## [REQUIREMENT]
Each entry should be set down again verbatim, with the images omitted.

## [EXERCISE MATERIALS]
* * * * *
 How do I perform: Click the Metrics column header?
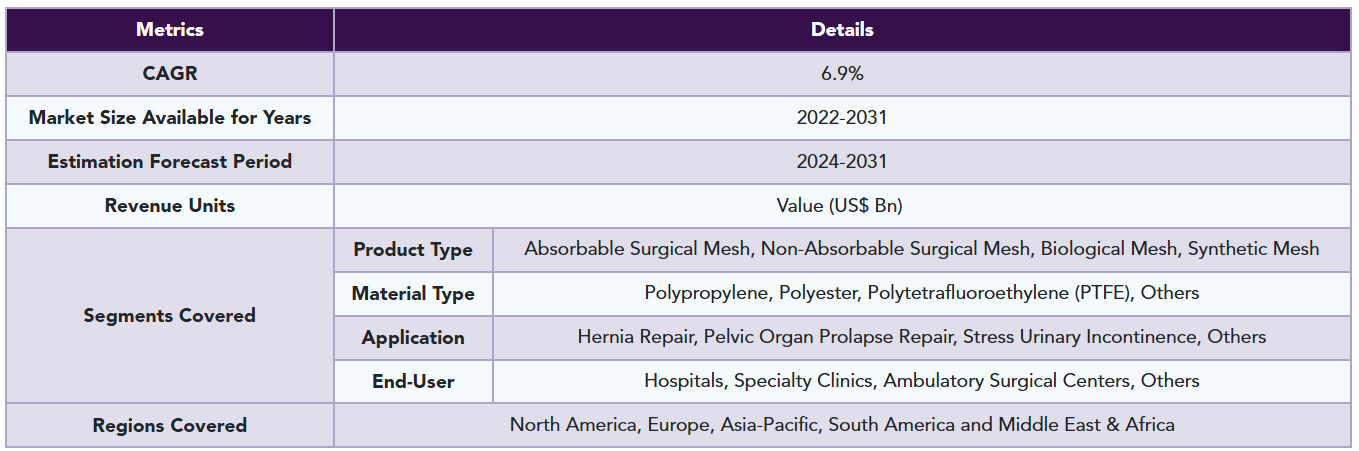(x=170, y=30)
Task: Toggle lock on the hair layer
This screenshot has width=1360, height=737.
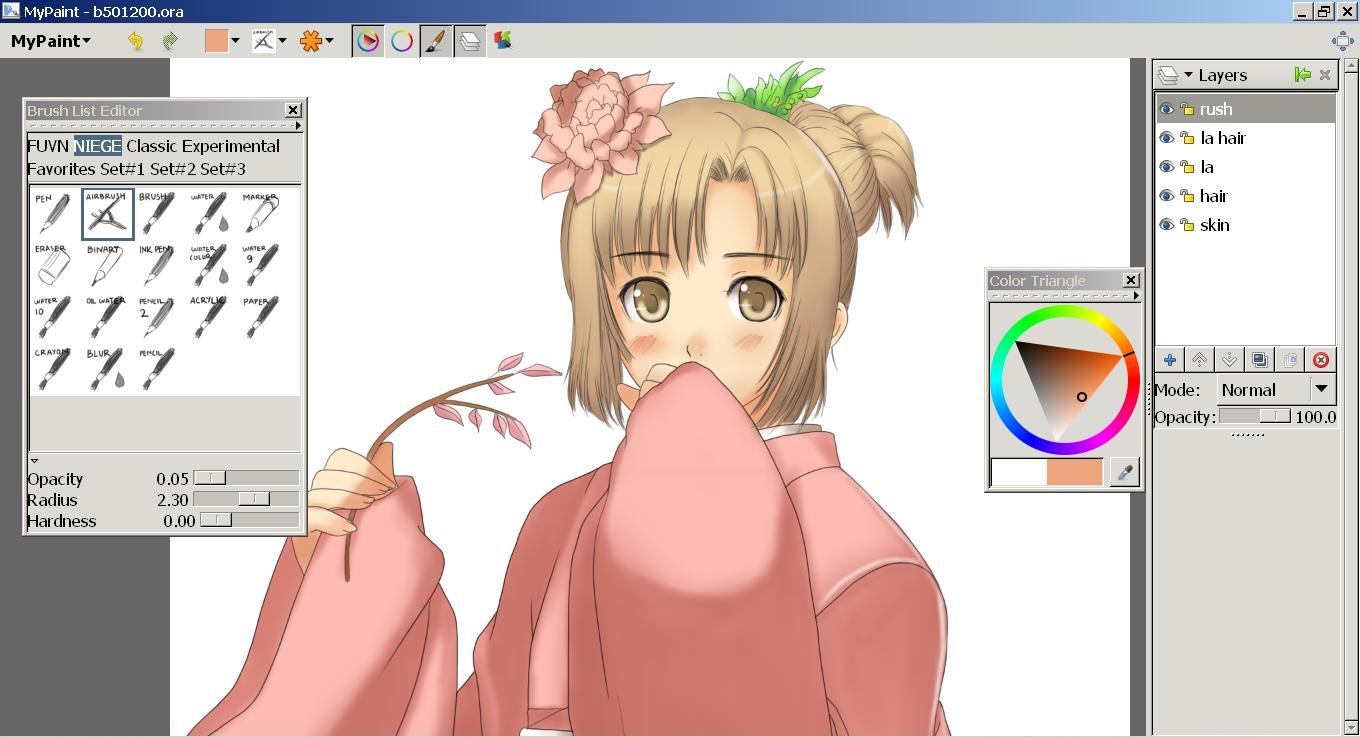Action: [1187, 196]
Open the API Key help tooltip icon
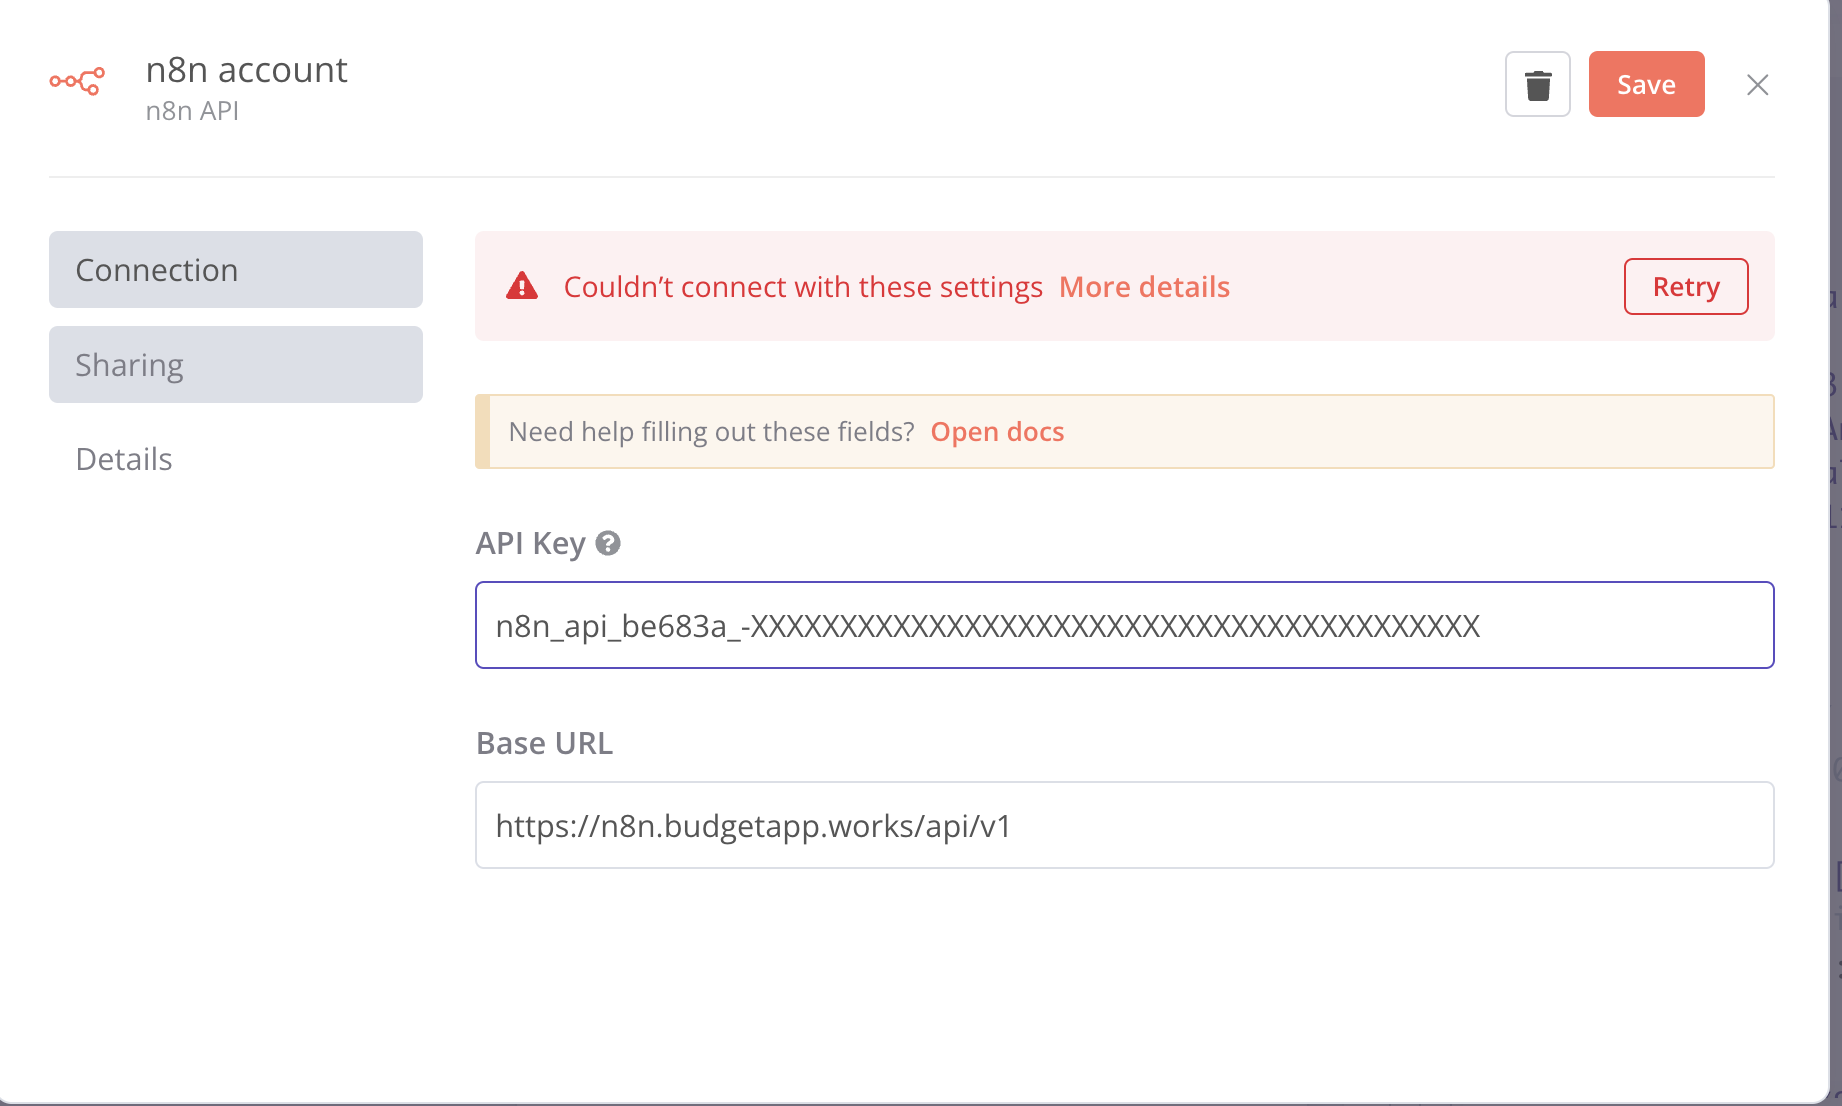Viewport: 1842px width, 1106px height. 608,543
* * * * *
## [YOUR RESPONSE]
 How do I perform: Click the Metrics column header?
(x=170, y=30)
Task: Toggle lock on the hair layer
This screenshot has width=1360, height=737.
Action: [1187, 196]
Open the API Key help tooltip icon
Viewport: 1842px width, 1106px height. 608,543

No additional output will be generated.